**Выполните задания**
A) Ответьте кратко по тексту о влиянии буддизма на искусство Китая:
(i) Какое животное в Китае до буддизма практически не было известно?
(ii) К каким индо-буддийским произведениям в конечном счете восходят новеллы?
(iii) Чего, например, не существовало для художников сунской школы?
B) Перепечатайте из текста о влиянии буддизма на искусство Китая отрывок, начиная со слов «В каждом китайском» и далее вплоть до слов «не было известно.».

**Исходный текст**
-=-=-=-=-

Искусство круглой скульптуры было известно в Китае задолго до буддизма. Однако именно индо-буддийская скульптура, генетически восходящая к эллинистическо-кушанскому прототипу, с характерными для будд, бодхисаттв и буддийских святых канонами изображений, поз и жестов завоевала популярность и получила наибольшее распространение в Китае.
В каждом китайском храме можно встретить скульптурные изображения, техника изготовления и оформления которых так или иначе восходит к индо-буддийской. Вместе с буддизмом пришла в Китай и практика скульптурного изображения льва – животного, которое в Китае до буддизма практически не было известно.
Буддизм познакомил Китай с зачатками художественной прозы— жанра, до того почти не известного там. Новеллы, восходящие к буддийским прототипам, к жанру бяньвэнь и некоторым другим (в конечном счете—к индо-буддийским джатакам), со временем стали излюбленным видом художественной прозы и в свою очередь сыграли определенную роль в становлении более крупных жанров, в том числе классического китайского романа.
Буддизм, особенно чань-буддизм, сыграл немалую роль в расцвете классической китайской живописи, в том числе эпохи Сун(X—XIII вв.). Тезис чань-буддизма о том, что Истина и Будда везде и во всем— в молчании гор, в журчании ручья, сиянии солнца или щебетании птиц и что главное в природе— это великая бескрайняя Пустота, оказал большое влияние на художников сунской школы. Для них, например, не существовало линейной перспективы, а горы, в обилии присутствующие на их свитках, воспринимались как символ, иллюстрировавший Великую Пустоту природы.

-=-=-=-=-

**Фрагмент листинга**

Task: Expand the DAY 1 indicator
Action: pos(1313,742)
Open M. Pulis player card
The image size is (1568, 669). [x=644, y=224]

-=-=-=-=-

**Ответы**
A)
(i) Лев.
(ii) К индо-буддийским джатакам.
(iii) Линейной перспективы.

B)
В каждом китайском храме можно встретить скульптурные изображения, техника изготовления и оформления которых так или иначе восходит к индо-буддийской. Вместе с буддизмом пришла в Китай и практика скульптурного изображения льва – животного, которое в Китае до буддизма практически не было известно.